*PROBLEM TO SOLVE*:
Whenever a line contains the string "entry", copy it out of the entries.

━━━━━ EXTRACTED DATA

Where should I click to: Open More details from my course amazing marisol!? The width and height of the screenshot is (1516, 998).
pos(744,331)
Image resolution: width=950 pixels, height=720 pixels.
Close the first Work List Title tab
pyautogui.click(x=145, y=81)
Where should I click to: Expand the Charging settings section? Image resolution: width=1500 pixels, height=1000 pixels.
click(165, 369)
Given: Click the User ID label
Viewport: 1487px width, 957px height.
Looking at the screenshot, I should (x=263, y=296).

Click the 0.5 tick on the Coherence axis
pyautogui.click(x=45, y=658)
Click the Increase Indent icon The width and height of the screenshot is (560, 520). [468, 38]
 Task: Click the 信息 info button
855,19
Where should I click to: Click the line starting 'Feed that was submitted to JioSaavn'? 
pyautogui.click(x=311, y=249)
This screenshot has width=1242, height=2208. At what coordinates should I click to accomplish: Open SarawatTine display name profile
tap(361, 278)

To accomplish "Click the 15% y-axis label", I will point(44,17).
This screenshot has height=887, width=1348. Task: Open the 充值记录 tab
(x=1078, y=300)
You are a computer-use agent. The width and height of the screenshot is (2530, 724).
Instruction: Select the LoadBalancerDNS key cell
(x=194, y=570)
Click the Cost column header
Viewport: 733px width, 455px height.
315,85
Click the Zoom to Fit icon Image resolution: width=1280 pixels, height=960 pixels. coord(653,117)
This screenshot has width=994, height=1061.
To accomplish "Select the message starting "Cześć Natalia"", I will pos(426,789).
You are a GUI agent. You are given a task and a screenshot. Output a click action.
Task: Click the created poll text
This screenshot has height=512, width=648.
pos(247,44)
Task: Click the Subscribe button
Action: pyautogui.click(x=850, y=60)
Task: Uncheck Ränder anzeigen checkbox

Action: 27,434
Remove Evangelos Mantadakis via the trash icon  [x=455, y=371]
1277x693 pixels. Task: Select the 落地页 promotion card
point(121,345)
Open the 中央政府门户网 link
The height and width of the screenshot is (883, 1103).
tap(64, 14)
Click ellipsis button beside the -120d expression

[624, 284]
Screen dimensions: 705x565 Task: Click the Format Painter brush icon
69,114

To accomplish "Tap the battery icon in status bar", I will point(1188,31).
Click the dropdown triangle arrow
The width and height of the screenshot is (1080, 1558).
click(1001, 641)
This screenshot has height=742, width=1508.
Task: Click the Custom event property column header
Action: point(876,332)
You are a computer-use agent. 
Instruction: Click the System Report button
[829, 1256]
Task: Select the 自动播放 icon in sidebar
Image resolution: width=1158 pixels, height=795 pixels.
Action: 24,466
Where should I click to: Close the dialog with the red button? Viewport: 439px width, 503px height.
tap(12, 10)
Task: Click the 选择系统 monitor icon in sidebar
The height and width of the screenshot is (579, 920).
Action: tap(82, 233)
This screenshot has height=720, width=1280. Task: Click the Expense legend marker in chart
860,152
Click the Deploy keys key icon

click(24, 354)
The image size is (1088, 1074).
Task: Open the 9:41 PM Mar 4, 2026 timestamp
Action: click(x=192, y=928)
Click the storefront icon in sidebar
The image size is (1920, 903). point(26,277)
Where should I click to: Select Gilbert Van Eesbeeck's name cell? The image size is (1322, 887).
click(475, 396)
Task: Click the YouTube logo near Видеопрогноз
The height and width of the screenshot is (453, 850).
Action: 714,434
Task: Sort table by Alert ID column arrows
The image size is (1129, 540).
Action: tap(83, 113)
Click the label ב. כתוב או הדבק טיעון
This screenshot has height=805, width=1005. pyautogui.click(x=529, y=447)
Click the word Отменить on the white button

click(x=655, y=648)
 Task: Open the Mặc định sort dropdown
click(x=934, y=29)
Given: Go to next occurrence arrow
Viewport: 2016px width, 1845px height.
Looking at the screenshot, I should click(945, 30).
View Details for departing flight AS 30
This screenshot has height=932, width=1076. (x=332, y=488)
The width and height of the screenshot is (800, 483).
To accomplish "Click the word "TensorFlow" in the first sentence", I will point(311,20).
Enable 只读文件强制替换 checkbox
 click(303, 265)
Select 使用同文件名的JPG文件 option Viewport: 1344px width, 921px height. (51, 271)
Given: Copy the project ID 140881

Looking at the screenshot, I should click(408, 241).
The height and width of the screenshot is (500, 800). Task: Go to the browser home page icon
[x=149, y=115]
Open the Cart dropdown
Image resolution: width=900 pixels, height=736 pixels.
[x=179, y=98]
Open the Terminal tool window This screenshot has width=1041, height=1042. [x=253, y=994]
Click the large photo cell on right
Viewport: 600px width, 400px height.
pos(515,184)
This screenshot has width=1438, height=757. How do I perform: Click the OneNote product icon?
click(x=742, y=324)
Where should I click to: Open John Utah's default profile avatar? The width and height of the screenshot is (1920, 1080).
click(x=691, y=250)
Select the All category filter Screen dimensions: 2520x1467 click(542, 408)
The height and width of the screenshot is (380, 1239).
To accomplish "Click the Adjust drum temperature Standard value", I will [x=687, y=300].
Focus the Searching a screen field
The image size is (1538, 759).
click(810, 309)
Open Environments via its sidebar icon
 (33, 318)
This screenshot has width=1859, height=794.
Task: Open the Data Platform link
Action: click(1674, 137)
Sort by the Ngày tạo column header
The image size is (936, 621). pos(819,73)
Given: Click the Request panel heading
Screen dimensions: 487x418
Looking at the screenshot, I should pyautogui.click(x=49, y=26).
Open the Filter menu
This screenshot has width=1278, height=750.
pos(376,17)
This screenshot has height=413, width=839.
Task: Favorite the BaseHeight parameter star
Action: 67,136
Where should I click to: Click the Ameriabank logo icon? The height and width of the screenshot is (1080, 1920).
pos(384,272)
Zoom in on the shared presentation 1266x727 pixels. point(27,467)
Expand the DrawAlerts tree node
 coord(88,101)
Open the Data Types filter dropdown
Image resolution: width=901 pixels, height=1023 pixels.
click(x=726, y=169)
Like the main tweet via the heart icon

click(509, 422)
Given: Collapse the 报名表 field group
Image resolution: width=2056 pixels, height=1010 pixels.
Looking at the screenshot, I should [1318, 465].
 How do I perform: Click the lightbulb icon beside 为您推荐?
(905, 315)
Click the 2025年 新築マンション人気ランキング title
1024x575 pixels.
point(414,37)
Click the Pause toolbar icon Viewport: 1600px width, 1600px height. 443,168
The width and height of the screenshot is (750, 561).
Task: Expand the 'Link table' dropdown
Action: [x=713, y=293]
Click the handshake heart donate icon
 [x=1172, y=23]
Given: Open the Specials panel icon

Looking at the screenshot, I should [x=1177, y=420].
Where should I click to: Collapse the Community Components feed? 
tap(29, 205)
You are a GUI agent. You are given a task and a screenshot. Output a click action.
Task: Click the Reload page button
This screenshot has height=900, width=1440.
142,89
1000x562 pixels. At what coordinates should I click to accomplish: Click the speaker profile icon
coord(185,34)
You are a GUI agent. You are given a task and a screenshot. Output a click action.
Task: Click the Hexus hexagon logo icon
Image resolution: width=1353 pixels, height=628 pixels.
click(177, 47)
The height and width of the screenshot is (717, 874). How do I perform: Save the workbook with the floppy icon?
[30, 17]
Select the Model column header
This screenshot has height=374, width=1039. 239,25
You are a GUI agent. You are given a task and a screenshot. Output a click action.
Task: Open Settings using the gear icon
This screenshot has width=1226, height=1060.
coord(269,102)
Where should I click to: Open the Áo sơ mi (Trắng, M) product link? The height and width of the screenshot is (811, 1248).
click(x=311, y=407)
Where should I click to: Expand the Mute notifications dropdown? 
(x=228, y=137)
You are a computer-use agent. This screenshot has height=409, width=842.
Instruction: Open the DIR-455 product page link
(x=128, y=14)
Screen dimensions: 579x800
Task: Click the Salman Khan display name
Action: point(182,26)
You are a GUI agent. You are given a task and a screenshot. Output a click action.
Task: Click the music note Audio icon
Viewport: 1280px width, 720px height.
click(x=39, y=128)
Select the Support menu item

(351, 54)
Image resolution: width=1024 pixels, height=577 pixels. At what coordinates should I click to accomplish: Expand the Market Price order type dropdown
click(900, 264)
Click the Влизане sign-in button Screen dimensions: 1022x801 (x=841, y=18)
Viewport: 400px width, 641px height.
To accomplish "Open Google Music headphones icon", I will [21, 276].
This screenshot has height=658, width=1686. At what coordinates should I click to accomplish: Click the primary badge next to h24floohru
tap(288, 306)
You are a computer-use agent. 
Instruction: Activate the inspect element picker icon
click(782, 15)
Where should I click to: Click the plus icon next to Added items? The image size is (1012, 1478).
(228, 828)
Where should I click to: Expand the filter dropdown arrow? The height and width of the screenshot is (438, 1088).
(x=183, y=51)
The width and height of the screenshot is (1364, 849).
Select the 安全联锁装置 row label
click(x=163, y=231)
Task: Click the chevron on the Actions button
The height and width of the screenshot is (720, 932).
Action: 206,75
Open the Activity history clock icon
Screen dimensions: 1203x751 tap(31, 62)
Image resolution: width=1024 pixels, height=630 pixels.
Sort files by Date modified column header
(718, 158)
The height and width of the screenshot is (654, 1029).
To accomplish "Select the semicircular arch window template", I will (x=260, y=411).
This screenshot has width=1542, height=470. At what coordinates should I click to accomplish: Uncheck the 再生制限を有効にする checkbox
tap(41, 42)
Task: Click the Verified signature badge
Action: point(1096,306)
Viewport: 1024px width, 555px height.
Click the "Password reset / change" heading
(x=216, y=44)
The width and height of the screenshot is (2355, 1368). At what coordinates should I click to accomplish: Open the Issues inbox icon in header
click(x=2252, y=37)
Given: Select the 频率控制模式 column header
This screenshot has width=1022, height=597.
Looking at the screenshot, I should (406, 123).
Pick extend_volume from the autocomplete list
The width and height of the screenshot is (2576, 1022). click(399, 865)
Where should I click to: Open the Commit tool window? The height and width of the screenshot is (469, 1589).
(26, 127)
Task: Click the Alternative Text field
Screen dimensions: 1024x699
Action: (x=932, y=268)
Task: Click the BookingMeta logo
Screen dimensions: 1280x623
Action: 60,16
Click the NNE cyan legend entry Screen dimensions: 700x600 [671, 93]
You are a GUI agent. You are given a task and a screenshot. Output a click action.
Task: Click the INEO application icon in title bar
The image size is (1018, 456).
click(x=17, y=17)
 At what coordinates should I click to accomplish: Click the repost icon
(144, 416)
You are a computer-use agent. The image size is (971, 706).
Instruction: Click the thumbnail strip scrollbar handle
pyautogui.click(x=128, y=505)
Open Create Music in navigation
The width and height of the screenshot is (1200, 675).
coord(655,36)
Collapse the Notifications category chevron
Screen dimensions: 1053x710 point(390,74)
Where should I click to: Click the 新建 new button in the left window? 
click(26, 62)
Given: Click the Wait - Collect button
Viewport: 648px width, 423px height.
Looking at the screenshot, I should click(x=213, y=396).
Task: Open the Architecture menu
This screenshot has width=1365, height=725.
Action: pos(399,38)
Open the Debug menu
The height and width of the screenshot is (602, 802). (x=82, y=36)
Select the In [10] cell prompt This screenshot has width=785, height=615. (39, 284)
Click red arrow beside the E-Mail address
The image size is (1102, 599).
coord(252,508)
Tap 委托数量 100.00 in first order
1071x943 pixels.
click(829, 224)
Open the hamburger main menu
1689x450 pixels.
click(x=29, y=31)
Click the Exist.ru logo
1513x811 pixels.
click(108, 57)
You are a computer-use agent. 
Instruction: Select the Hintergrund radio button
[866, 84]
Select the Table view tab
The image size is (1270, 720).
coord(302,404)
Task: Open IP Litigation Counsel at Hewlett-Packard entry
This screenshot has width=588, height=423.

━━━━━━━━━━

*EXERCISE RESPONSE*:
Click the NNE cyan legend entry Screen dimensions: 700x600 [671, 93]
Task: Open IP Litigation Counsel at Hewlett-Packard entry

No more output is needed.